WHAT YOU NEED TO DO:
Your job with the data below: print everything from the line that holds "Actu ciné : les" down to the line that holds "Comment choisir le", ends included, exactly, and nothing else.

RECORDS:
---
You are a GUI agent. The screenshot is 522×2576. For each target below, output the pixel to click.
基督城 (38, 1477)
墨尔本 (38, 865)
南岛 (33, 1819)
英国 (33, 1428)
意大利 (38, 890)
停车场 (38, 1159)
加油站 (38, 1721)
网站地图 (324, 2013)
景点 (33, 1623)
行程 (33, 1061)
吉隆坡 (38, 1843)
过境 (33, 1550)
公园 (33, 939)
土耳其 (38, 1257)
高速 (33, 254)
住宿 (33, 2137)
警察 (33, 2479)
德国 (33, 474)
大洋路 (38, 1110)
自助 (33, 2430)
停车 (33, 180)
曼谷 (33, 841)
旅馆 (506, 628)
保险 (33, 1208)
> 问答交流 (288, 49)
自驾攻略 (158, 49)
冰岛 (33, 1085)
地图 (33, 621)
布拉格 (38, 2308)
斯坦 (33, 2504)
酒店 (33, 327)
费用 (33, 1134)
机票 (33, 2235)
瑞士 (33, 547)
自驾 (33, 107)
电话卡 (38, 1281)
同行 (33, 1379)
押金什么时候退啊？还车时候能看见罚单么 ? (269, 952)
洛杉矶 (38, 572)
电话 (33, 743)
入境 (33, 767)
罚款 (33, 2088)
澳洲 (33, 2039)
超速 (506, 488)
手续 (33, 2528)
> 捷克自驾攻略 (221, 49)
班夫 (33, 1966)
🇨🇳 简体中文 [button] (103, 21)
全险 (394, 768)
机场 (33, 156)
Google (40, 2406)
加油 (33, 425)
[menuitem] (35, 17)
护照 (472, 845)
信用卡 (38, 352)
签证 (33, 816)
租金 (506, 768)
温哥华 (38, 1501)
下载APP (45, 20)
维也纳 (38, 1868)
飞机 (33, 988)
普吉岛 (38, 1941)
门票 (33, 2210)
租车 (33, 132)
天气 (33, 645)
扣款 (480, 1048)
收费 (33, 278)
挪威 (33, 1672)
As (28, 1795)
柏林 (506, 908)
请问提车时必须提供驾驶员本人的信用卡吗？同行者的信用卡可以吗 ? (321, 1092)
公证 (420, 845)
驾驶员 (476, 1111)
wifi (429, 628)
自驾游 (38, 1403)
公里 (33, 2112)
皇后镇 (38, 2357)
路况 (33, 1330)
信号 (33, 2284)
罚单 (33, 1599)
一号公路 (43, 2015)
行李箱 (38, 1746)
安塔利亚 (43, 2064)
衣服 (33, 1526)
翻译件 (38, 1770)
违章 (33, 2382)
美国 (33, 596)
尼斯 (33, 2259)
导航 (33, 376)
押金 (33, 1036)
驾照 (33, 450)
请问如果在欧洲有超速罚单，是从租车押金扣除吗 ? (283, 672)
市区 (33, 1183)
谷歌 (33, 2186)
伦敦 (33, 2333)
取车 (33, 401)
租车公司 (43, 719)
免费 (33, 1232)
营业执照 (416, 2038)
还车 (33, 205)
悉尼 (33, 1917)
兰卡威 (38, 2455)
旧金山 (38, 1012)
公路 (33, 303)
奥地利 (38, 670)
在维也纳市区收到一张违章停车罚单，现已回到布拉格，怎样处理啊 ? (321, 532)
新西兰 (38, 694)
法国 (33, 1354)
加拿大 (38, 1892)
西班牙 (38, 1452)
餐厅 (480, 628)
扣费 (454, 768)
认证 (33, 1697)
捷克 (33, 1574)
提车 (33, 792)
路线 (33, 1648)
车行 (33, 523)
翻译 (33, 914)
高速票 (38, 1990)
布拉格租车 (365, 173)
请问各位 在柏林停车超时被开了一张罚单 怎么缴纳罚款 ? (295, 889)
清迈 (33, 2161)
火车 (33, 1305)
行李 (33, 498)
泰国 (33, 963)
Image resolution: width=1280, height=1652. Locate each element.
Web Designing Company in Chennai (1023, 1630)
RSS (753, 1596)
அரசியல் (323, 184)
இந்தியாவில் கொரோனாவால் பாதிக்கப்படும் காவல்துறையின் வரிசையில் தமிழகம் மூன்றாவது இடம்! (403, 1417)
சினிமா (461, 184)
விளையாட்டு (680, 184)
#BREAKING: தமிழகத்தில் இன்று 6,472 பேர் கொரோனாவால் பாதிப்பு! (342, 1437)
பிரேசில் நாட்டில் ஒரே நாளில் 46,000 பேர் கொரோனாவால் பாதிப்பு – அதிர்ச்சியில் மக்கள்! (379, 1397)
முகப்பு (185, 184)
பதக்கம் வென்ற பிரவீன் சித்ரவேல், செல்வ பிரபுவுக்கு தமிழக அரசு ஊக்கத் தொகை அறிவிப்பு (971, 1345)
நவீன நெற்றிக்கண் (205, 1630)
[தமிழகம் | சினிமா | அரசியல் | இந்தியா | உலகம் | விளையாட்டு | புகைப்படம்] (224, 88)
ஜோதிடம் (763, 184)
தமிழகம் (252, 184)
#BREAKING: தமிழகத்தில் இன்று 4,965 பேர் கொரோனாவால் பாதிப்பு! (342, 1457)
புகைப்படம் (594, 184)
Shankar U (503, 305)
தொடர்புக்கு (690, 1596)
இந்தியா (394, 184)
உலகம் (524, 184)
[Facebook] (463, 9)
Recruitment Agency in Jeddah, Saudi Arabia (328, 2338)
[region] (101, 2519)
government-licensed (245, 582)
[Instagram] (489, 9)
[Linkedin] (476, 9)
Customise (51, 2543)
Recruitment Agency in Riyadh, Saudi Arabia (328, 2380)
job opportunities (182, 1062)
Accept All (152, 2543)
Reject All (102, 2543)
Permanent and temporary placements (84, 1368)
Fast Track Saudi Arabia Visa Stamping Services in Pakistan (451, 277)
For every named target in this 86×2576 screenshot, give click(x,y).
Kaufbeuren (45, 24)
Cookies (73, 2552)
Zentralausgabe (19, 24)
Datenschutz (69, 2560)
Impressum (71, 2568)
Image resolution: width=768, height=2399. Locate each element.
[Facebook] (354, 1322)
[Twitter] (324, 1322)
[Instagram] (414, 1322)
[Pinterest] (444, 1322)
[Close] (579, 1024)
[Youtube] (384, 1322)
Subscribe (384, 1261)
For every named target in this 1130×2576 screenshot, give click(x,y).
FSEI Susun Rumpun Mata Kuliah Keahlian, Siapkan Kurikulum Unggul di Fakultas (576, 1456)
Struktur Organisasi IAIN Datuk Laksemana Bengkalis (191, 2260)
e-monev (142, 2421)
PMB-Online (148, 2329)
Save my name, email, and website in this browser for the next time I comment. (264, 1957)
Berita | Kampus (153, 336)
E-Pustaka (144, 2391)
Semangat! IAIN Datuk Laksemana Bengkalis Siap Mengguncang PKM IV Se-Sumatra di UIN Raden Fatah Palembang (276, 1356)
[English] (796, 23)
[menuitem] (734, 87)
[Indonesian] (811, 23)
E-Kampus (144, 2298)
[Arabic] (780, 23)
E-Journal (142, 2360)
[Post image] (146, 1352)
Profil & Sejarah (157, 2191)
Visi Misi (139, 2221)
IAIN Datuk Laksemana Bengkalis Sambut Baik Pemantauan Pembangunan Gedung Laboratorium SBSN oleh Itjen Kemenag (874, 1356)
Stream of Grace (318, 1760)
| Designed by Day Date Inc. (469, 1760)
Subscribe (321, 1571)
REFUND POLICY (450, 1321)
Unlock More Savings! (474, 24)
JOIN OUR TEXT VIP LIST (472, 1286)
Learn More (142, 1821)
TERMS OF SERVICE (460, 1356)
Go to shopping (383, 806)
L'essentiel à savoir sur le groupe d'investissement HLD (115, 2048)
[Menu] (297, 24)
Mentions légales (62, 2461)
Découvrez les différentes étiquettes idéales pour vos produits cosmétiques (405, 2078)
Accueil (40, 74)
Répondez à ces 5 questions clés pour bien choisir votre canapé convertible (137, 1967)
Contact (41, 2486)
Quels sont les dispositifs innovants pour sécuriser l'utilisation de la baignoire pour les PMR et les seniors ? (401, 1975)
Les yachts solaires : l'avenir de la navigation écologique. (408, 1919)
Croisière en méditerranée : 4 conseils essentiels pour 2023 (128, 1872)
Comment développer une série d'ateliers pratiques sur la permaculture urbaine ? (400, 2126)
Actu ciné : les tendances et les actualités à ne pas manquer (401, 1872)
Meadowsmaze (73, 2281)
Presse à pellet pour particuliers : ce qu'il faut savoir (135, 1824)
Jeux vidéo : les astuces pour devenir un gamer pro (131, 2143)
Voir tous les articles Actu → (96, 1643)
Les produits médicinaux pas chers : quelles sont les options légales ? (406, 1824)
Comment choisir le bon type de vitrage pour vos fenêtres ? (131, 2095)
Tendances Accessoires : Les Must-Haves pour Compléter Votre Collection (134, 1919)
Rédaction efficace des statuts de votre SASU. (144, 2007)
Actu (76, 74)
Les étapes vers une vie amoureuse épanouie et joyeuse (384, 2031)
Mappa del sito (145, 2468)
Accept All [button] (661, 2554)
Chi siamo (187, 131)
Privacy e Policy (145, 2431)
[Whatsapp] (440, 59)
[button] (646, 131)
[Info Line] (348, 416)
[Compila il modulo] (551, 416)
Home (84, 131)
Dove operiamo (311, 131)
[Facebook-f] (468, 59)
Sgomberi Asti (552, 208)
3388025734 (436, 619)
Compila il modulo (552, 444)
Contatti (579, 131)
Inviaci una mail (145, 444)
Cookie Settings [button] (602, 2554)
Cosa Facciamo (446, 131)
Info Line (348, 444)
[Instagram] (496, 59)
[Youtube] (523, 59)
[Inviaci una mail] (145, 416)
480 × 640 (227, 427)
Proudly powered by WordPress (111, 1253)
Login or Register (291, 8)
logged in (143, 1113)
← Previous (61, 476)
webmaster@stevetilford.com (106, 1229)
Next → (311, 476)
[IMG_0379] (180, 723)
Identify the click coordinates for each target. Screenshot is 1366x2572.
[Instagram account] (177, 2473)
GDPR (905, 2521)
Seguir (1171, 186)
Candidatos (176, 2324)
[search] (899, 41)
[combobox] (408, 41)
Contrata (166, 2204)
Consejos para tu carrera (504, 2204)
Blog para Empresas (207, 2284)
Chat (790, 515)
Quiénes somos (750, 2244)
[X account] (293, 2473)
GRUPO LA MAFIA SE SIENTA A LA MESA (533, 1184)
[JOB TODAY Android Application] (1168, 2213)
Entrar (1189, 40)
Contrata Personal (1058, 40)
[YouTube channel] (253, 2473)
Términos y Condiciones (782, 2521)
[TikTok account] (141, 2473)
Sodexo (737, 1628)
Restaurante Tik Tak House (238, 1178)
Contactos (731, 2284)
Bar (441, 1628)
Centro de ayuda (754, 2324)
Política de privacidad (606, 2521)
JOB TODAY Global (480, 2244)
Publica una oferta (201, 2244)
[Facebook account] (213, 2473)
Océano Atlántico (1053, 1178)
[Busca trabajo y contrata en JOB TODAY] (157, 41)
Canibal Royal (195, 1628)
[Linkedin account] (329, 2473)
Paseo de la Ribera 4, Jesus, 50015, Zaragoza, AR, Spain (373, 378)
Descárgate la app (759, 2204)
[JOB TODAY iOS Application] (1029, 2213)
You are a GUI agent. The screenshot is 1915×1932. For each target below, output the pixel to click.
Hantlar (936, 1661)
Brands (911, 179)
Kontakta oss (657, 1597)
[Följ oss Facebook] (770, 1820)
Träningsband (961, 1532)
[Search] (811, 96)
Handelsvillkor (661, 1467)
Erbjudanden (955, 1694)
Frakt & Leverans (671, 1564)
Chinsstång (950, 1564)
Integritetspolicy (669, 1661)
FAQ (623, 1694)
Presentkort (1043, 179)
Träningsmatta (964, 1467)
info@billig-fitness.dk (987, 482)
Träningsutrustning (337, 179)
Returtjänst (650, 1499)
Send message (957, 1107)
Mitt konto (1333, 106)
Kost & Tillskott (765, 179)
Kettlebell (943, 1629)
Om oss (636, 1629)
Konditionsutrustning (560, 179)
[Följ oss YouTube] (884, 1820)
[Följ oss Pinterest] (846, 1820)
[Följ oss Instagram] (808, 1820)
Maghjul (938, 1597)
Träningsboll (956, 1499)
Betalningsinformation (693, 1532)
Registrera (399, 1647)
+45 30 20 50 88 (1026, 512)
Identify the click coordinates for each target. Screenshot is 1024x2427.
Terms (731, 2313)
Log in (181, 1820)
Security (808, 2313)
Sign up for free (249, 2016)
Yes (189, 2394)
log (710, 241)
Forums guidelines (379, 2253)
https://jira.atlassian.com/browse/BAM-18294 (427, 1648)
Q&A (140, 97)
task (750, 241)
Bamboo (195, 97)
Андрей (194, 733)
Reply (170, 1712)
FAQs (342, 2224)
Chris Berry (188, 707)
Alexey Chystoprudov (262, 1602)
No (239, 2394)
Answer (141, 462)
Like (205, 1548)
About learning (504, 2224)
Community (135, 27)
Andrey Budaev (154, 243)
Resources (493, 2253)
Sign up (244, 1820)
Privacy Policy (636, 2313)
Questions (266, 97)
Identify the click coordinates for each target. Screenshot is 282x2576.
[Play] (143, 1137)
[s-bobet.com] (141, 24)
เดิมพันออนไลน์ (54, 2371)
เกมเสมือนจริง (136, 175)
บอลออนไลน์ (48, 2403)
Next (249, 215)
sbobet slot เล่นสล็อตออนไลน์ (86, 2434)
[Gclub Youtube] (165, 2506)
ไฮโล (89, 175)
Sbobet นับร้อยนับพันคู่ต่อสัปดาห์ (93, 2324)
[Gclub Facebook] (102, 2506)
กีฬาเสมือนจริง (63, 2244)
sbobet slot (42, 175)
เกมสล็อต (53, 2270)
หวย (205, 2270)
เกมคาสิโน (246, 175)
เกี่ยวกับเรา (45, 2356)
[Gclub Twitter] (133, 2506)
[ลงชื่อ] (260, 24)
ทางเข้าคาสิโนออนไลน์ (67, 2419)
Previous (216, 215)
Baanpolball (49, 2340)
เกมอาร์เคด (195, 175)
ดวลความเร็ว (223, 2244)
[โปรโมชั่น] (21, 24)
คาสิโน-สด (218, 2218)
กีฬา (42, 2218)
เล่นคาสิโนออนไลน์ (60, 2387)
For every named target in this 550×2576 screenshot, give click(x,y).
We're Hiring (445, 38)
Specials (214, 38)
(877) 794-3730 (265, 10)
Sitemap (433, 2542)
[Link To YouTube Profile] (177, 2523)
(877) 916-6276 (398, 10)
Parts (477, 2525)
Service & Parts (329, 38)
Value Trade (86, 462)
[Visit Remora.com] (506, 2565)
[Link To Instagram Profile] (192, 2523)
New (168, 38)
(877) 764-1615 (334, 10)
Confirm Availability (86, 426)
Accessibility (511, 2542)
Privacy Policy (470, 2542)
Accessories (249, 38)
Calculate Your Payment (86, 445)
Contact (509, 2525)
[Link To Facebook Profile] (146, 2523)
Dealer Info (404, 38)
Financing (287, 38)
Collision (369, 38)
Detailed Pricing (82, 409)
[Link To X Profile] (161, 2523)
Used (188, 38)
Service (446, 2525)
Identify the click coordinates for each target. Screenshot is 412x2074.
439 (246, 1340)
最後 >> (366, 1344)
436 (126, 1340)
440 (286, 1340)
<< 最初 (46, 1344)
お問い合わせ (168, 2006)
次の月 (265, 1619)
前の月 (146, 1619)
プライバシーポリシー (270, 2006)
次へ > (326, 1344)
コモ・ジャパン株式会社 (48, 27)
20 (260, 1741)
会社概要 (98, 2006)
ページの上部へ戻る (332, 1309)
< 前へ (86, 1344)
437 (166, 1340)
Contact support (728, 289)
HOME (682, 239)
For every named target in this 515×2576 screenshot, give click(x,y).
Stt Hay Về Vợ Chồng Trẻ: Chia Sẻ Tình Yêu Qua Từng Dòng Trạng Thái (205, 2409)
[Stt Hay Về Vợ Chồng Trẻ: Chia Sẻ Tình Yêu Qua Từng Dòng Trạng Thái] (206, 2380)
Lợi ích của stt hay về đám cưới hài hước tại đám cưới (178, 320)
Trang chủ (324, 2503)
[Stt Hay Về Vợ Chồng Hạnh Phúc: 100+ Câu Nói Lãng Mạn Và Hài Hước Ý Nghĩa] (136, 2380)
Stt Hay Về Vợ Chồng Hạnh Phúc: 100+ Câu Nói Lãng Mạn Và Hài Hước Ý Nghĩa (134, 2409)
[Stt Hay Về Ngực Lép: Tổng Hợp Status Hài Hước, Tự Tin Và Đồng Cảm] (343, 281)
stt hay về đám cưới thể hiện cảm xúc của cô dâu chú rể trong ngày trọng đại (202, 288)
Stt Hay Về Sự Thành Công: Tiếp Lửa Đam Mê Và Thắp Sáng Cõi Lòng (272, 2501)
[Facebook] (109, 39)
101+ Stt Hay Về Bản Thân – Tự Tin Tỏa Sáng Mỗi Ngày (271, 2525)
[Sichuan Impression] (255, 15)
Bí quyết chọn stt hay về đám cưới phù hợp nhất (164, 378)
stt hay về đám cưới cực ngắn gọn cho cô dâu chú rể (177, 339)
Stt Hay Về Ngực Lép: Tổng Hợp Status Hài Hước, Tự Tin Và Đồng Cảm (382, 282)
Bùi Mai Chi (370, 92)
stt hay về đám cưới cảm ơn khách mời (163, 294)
---
WRITTEN SOLUTION:
Actu ciné : les tendances et les actualités à ne pas manquer (401, 1872)
Meadowsmaze (73, 2281)
Presse à pellet pour particuliers : ce qu'il faut savoir (135, 1824)
Jeux vidéo : les astuces pour devenir un gamer pro (131, 2143)
Voir tous les articles Actu → (96, 1643)
Les produits médicinaux pas chers : quelles sont les options légales ? (406, 1824)
Comment choisir le bon type de vitrage pour vos fenêtres ? (131, 2095)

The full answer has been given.